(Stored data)

..............................

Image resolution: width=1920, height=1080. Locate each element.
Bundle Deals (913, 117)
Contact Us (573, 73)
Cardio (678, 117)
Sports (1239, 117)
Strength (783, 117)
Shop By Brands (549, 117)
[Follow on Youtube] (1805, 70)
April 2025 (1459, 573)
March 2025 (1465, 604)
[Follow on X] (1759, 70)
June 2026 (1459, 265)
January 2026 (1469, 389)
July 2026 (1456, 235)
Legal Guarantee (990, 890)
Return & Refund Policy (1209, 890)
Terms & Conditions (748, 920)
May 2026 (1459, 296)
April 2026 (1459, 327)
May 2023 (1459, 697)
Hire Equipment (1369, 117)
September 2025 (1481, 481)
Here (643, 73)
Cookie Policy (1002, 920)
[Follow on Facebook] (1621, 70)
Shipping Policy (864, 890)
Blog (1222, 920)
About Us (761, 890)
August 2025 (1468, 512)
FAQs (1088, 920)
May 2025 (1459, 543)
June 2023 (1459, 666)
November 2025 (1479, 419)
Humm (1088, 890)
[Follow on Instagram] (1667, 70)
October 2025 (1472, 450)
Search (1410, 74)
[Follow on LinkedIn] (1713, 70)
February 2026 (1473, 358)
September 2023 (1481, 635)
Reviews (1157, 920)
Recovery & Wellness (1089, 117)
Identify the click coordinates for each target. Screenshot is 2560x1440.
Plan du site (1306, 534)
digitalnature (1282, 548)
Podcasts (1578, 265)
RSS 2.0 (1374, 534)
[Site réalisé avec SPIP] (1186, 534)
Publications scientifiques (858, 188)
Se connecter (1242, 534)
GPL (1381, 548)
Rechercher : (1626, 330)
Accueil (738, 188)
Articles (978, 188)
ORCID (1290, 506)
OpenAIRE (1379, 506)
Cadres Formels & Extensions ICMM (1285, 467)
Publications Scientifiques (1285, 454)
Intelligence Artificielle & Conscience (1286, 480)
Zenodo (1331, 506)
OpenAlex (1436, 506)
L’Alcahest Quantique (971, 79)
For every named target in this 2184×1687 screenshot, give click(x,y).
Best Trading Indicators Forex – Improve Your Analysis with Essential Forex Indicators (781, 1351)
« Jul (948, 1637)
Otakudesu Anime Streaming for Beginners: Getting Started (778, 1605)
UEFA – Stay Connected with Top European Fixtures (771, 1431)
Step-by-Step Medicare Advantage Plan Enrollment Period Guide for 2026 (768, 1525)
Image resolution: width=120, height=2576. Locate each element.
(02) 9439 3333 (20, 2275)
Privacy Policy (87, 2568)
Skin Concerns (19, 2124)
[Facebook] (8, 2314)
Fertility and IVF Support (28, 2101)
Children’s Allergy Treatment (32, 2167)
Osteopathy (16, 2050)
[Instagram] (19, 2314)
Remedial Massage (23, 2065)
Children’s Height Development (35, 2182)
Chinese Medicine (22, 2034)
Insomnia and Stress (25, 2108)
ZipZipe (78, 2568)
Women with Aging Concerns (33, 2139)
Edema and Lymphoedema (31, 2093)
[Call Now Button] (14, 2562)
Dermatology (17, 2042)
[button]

..............................

§ **What is required**: Count the lines in the data where "element" occurs. Report the number only.

§ **Answer to the problem**: 2